“Non si bi connoskés prusu” – You don’t recognize it anymore”, my grandfather tells me in Sardinian as we walk down to the river in Lodè, Sardinia. He had not been there for many years.
Today, reaching it is a real challenge: the path is difficult, overgrown with brambles and thorny bushes, and by the time you get there your arms and shins are covered in scratches.
But it was not always like this.
Once, the country roads in Lodè were busy and the paths were clear. It was almost like a village on the edge of the village, because nearly everyone went there: to work the land, feed the animals, check on the beehives and look after the bees.
But also to wash clothes or simply, as people said, “pro bagnare” – to go for a swim.
“Istaiamos venas a 15-20 pizzinnos inintro’e s’abba… app’ael-juttu 12 o 13 annos – There were often fifteen or twenty of us boys in the water at the same time… I must have been twelve or thirteen.”
My grandfather laughs as he tells the story, as though he suddenly remembers himself as a wild child, forgotten by the adults around him. In the 1940s he too spent most of his days near Ponte Ruttu, where he took a few goats out to graze.
While the animals fed peacefully, the river became a meeting place for the local children.
Perhaps because of the stories, perhaps because of the unusual names given to its places (Ponte Ruttu, Orcherì, S’Istrìsina, Gallé), the river of Lodè has always retained something mysterious.

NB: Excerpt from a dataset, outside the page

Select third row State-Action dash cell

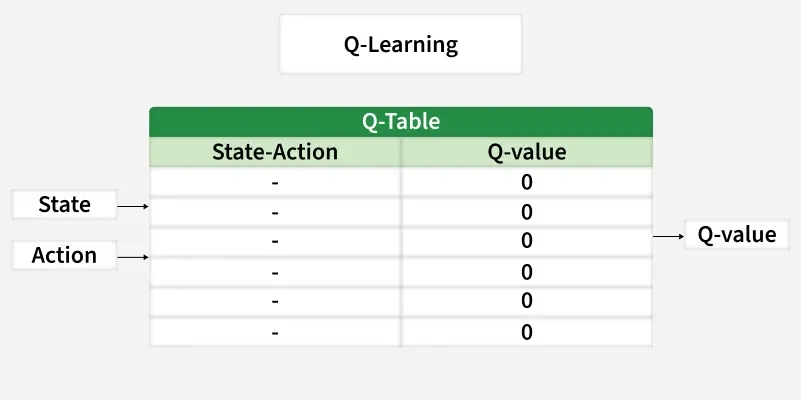275,241
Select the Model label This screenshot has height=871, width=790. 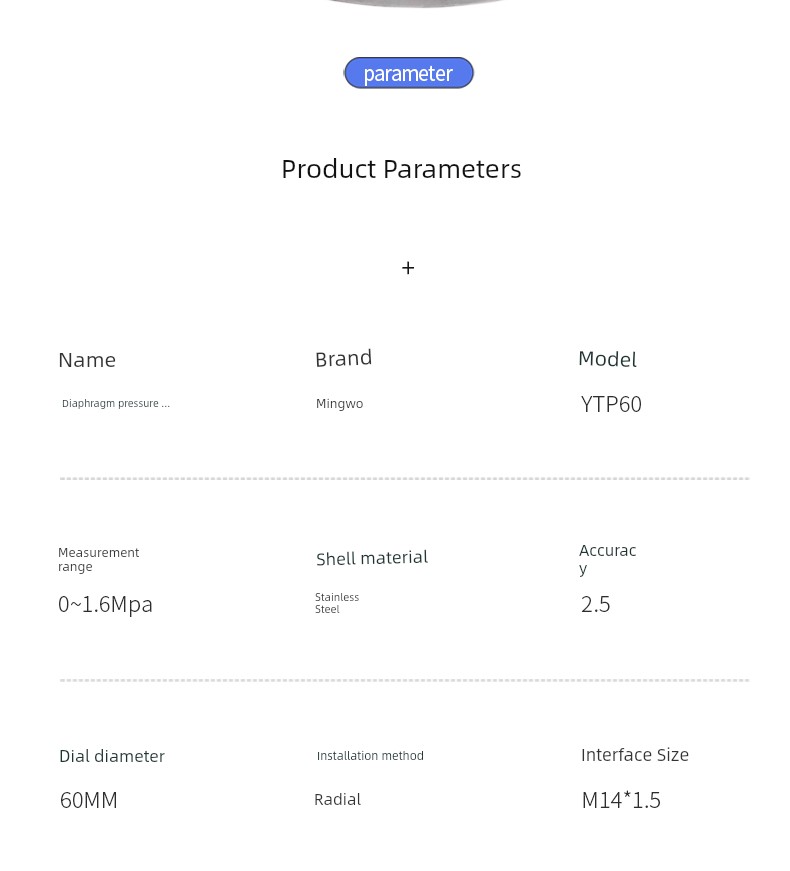click(x=607, y=359)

Many true stories were born there, stories of people and animals swept away by the relentless current. In the village, for example, people still speak of a man named Cosimo Ghisu who drowned in 1946 while trying to cross the river with his horse. He left behind a wife and seven young children.
The oldest was twelve years old.
But legends were born there too, such as that of the Sas Panas: the souls of women who died in childbirth and who, according to local tradition, return to the river at night to wash clothes for seven years. They must never be disturbed.

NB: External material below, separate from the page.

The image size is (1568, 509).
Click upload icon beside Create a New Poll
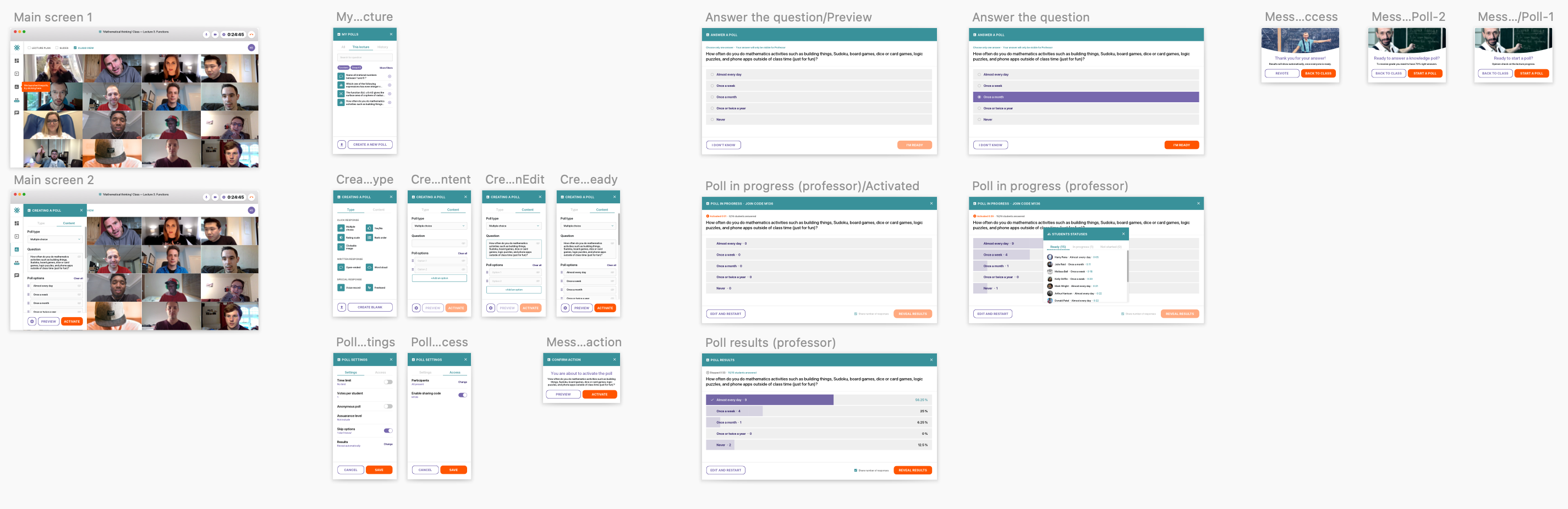pyautogui.click(x=342, y=145)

Our grandparents learned to swim there, and our fathers, as teenagers, dived into the freshwater pools and searched for turtles near the sandy banks.

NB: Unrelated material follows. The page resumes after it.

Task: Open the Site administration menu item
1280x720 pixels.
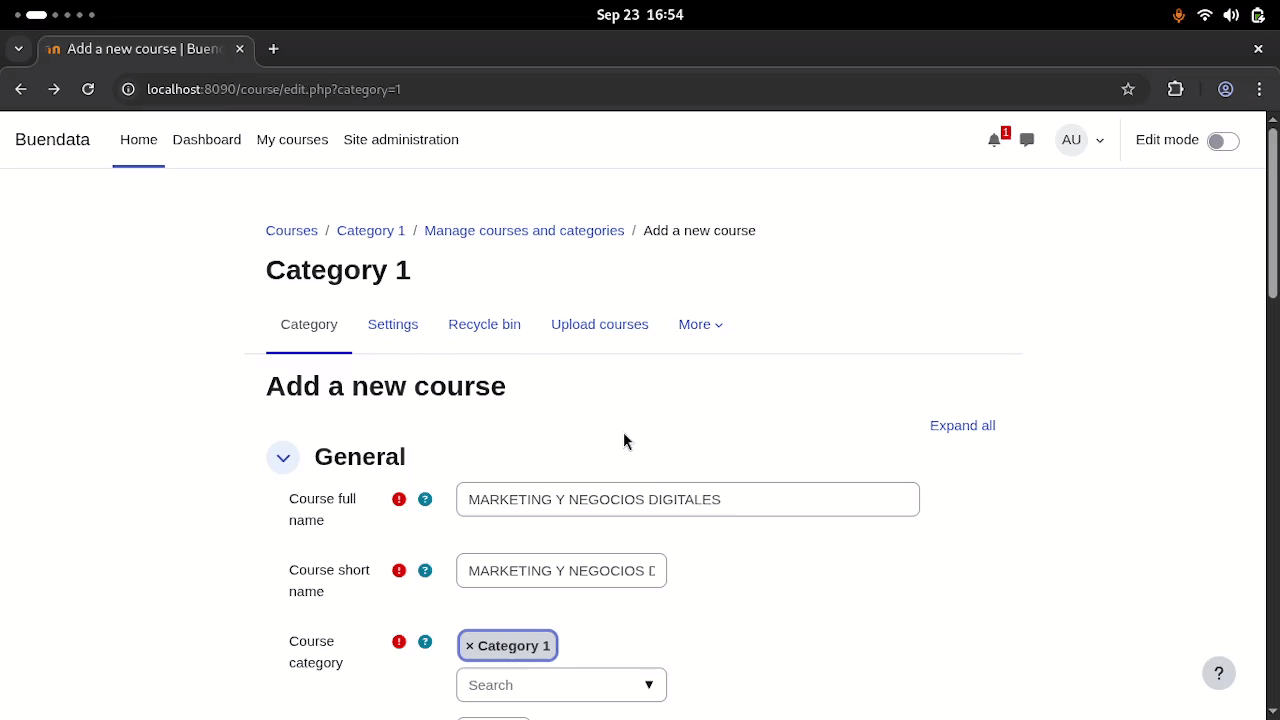Action: [x=401, y=139]
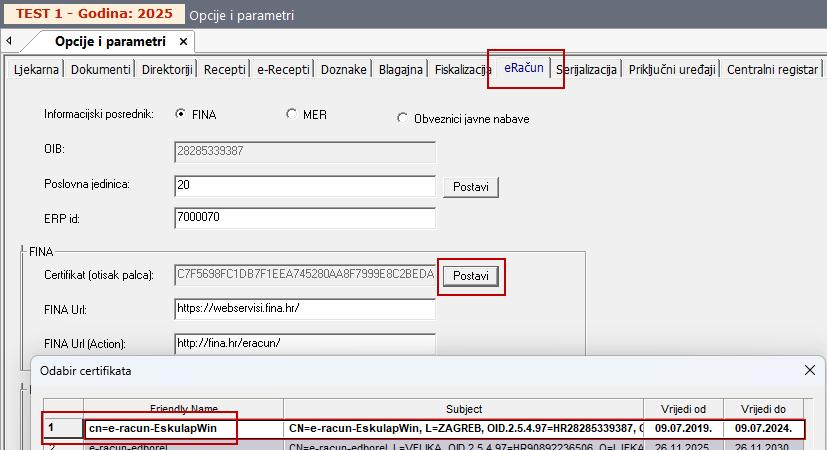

My mother tells me that girls often went there in secret because their parents did not approve. Boys, on the other hand, enjoyed more freedom: they spent entire days by the river, learned to swim, challenged each other with daring dives, and only went home when darkness began to fall.

“Una orta bi viti sa mama de unu pizzinnu a gridasa dae su casteddu, cramande su izzu ca vit preoccupata, ca su izzu non bi torraìata – Once there was a mother shouting from Su Casteddu, calling for her son because she was worried he had not come back.”
My own generation also experienced a small piece of that world. As a girl, I would sometimes go to the river with friends. We went there to swim, often in secret.
Today, most of the places where people once bathed are overgrown with weeds. The natural pools are almost always empty and silent, perhaps because the place these locations occupy in our lives has changed.
It is easy to talk about depopulation, and of course that is part of the story. But perhaps it is not only a matter of numbers. Habits have changed, as have the ways people spend their free time and their relationship with the countryside.
My grandfather spent his days by the river because he was herding goats. For him and his friends, the river was not a destination to reach. It was part of everyday life. Children and teenagers once enjoyed a freedom that seems almost unimaginable today. At twelve or thirteen years old, they spent entire days away from home, among fields, animals and water, learning early how to fend for themselves and face a certain amount of risk.
For our grandparents, the river was a place of work and community. For our fathers, it was a place of adventure. For many people today, it no longer occupies the central place it once held, because the world that naturally brought people to the river has largely disappeared. Many of the jobs, necessities and habits that once made it a gathering place have vanished.
The river, however, is still there, almost unchanged.
Perhaps it did not empty simply because there are fewer people.
Perhaps it emptied because the world that once filled it with life has disappeared.